A ramp stretched down from the southern corner of the hill toward the road east.  Medair and Cor-Ibis, at the northern corner, were able to gaze directly along the ascent as it rose through two blockhouses to the massive castle gates.  Great braziers on either side of the gates held tapering mounds of fire, reminding Medair inevitably of the Conflagration.  Orange light gleamed off brass bindings.  Both of the blockhouses were also alight, huge bowls of leaping fire on the flat roofs of the watching posts, casting the heavy portcullises below into deep shadow.

"The road east is likely also blocked," Cor-Ibis said.  "When the moon drops the shadow of the hill would shield us most of the way to the first fortification, but we will not risk going so close.  That rock bluff three-quarters of the distance along is ideal, for we will need to cross unseen in the morning."

"Through the forest again?"

"That remains to be seen.  We will need to keep to the edge of the mist along here."

That was hard, to step back into the muffling chill, and walk almost wholly submerged.  The corridor, clear of  both mist and trees, drew her toward exposure, but though the watching-posts were distant, whoever manned them would surely have been alerted by the rise of the mist.  Anyone striding along the gap would be asking for notice.

Before reaching the spur, Cor-Ibis stopped again.

"Can you climb this?" he asked, gazing across the corridor to the shadowy rocks rising upward.

The hill was not a sheer wall, closer to ladder than slope, but the sharp-cut moonlight created inky shadows which would make footing more than uncertain.  "Probably," she said, touching the rope which bound them.  His faint glow was nothing in the mist, or even the corridor, but would stand out against the black and silver of the rocks.

She tried to make out what it was he was looking at, and thought she could see a darker outline directly above.  The prospect of finding a place to shelter for the night did not cheer her, not when she would be alone with Cor-Ibis.

Before heading up, they took advantage of the muffling quality of the mist to relieve themselves, then Medair coiled the rope and tucked it back into her satchel.  The ascent proved relatively easy, though Medair's shins gained several bruises in the process because they could not risk going slowly.
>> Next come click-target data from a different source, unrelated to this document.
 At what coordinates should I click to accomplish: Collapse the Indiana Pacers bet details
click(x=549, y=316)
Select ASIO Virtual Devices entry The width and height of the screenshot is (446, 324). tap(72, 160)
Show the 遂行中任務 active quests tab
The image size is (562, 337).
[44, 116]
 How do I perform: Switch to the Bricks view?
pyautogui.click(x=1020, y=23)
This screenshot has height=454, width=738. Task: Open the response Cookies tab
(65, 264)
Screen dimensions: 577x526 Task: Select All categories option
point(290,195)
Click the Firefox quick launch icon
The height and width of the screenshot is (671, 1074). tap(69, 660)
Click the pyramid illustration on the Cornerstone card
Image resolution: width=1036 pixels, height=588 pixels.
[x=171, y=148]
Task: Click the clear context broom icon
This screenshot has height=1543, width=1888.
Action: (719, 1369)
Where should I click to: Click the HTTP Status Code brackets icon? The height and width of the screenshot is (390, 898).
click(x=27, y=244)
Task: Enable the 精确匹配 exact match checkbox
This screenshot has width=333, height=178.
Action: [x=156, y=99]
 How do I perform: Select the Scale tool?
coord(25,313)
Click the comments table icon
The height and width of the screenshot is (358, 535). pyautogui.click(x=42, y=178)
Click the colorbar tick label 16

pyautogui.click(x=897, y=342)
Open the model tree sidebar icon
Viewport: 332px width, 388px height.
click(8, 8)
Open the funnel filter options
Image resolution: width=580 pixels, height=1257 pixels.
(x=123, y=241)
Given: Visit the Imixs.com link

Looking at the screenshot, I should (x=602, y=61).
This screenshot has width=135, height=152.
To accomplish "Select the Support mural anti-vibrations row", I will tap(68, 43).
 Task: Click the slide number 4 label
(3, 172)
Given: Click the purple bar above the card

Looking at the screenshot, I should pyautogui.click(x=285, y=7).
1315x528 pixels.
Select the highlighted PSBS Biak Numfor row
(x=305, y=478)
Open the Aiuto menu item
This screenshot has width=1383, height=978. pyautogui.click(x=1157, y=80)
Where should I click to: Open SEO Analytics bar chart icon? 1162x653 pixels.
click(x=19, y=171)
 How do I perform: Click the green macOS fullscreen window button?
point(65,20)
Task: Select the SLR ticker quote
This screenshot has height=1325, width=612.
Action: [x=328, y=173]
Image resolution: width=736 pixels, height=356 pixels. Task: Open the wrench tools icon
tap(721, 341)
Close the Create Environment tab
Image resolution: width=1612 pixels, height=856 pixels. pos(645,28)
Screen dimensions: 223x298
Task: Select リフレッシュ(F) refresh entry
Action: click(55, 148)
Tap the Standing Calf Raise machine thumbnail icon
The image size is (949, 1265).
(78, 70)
Keridahl-glow did little to help Medair navigate the cave entrance, which gave them room to move side by side, but not quite enough for Cor-Ibis to stand upright.  He motioned for her to wait, and felt his way blindly forward, head lowered.  She could see from the way he bent further that they had not found anything sizeable.

"The base is almost level," he said, returning, "but it lowers and narrows, and I believe ends shortly beyond the point I could reach."  He glanced at a spike of rock on the ramp side of the cave's entrance, which cut off view of the watching-posts.  "We will wait here for dawn."

Medair turned to practicalities, because there were an overwhelming number of things she did not want to think about.  They could not stand comfortably in the cave, and the fact that Cor-Ibis had not cast a simple night-sight enchantment told her how very near the edge of exhaustion he was.  She groped in her satchel, knowing she would have to stand guard while he rested.

Bedrolls and blankets served to pad the uneven floor, and they sat on the rim of the cave entrance to eat the modest meal fished from the depths of Medair's satchel.  Dried fruit, nuts and stale biscuits.  But now that they were out of the wind, and were no longer focused on moving, black memory threatened to crush her.  The weight of it was exhausting.  How long had it been, since she had woken?  She'd lost track of time after the Horn.